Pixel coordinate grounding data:
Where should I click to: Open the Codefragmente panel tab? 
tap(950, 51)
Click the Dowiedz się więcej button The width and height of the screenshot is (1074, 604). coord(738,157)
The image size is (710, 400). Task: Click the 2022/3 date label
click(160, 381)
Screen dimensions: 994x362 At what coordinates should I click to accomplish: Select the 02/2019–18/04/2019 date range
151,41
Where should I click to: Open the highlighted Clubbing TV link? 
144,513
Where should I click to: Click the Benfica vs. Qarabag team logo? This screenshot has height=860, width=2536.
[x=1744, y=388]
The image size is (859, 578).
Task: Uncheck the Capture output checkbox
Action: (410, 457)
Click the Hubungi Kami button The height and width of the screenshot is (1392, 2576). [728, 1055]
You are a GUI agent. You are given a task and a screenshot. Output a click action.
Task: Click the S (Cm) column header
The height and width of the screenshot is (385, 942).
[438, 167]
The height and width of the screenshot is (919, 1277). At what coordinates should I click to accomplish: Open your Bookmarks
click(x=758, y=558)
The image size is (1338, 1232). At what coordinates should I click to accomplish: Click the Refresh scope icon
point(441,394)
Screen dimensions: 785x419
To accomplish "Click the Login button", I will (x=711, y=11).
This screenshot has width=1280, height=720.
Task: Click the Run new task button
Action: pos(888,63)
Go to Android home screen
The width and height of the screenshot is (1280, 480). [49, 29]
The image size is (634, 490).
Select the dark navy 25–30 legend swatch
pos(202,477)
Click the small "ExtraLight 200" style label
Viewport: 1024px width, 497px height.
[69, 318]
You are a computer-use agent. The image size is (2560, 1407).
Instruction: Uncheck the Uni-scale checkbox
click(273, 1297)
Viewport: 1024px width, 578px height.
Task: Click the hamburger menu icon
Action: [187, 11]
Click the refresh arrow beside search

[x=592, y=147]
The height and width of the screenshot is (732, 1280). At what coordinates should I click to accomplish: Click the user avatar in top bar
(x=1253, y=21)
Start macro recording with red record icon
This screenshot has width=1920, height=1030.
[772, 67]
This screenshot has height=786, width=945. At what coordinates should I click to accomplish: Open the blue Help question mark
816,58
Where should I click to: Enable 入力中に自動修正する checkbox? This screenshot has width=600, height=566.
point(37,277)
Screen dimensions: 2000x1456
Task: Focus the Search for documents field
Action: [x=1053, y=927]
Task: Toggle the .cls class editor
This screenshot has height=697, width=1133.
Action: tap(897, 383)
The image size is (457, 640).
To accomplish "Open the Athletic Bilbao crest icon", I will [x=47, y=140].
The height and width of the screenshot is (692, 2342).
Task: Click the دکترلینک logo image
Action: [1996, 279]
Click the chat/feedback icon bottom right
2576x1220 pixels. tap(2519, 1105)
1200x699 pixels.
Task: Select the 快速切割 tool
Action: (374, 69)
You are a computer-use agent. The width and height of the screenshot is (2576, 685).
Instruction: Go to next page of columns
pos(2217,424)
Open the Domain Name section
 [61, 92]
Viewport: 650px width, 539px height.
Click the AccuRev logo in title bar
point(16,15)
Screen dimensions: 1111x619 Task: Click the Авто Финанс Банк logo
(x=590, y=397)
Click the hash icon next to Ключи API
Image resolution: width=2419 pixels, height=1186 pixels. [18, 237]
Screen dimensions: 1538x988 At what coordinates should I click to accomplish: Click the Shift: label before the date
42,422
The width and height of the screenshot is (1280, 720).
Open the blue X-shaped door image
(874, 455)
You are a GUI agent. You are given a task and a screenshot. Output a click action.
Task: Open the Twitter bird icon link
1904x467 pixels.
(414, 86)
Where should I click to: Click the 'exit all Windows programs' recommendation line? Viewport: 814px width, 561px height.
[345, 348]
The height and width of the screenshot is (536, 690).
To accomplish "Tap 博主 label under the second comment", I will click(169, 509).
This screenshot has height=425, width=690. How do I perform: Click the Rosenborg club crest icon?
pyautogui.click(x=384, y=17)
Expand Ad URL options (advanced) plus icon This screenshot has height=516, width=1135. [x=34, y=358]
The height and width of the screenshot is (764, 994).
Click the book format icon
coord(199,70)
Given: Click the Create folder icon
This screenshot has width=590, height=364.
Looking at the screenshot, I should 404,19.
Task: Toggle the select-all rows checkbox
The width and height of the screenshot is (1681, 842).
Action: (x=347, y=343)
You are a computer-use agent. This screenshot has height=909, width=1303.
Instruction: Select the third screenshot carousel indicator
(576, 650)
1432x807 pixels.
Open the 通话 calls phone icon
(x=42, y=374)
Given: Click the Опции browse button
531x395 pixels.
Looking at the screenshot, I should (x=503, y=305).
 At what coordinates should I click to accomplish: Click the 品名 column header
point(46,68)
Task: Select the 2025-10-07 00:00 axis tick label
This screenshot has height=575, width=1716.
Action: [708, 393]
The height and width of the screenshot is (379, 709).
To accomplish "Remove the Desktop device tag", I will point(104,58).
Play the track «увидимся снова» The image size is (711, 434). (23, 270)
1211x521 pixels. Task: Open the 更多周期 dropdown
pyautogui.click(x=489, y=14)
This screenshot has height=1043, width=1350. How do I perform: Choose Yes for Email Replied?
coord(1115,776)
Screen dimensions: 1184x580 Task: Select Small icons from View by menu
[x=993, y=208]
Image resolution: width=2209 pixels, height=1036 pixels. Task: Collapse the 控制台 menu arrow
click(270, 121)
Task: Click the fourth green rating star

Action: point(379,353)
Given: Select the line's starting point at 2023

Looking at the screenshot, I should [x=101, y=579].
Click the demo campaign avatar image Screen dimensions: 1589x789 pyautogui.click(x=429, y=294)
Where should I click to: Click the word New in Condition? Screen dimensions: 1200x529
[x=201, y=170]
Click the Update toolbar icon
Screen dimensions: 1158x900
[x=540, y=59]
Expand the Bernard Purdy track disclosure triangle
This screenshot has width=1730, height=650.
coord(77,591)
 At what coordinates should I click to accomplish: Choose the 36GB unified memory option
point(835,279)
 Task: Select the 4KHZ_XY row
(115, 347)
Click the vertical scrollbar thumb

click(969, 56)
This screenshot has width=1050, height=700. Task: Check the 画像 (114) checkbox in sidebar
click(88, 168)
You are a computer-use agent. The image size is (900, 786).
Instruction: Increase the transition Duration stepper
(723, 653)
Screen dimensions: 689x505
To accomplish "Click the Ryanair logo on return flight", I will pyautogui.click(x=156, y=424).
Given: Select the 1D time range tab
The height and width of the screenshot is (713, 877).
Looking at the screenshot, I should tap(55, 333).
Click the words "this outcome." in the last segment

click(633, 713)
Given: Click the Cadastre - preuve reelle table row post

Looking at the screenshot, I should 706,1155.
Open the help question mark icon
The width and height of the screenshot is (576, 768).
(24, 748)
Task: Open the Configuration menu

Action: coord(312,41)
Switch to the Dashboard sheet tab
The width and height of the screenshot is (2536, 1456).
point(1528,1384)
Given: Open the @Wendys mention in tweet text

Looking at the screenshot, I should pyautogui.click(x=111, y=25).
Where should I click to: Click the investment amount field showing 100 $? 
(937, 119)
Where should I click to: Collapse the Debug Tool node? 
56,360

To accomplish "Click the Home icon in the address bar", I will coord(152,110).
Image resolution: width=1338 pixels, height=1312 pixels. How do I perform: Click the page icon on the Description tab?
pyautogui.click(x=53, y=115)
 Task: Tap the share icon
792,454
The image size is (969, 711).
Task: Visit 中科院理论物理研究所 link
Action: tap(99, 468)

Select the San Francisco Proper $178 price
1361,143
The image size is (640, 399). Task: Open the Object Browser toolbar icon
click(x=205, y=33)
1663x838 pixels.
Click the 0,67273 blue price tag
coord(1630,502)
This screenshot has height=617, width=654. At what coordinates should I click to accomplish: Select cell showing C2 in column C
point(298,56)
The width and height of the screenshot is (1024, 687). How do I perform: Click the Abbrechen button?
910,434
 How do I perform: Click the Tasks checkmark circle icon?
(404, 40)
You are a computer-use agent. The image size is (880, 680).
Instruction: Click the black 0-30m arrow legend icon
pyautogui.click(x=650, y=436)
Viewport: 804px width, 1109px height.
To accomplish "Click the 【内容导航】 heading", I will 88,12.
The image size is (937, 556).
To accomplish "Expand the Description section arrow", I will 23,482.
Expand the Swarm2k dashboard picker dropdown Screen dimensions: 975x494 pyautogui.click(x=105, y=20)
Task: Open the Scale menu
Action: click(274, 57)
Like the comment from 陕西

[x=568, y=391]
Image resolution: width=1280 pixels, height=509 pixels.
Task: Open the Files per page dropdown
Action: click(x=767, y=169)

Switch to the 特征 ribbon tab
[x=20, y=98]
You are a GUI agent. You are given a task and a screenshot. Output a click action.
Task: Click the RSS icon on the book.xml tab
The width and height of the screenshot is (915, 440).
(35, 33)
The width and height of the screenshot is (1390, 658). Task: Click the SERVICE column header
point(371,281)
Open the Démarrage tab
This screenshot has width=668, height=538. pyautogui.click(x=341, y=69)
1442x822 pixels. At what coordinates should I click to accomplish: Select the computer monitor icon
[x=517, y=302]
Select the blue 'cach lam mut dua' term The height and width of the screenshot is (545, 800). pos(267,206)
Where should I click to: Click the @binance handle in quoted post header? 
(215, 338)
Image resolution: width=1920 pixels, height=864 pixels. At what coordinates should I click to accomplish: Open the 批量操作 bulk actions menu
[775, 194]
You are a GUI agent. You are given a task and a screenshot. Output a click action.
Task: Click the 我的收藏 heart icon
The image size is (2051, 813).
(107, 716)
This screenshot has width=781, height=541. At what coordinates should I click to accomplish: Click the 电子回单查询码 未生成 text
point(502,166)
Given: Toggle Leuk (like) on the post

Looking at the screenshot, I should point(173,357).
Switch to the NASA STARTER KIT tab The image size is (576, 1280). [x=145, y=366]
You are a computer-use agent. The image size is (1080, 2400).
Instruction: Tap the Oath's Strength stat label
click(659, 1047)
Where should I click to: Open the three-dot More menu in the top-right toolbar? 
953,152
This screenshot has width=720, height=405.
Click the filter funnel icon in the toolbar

§ **Exercise objective**: Show every line of the entries above where the word "agent" occurs.

§ **Task solution**:
You are a GUI agent. You are given a task and a screenshot. Output a click action.
You are a computer-use agent. The image size is (2560, 1407).
You are a computer-use agent. The width and height of the screenshot is (2576, 685).
You are a GUI agent. You are given a task and a screenshot. Output a click action.
You are a computer-use agent. This screenshot has height=909, width=1303.
You are a computer-use agent. The image size is (900, 786).
You are a computer-use agent. The image size is (880, 680).
You are a GUI agent. You are given a task and a screenshot. Output a click action.
You are a GUI agent. You are given a task and a screenshot. Output a click action.
You are a computer-use agent. The image size is (1080, 2400).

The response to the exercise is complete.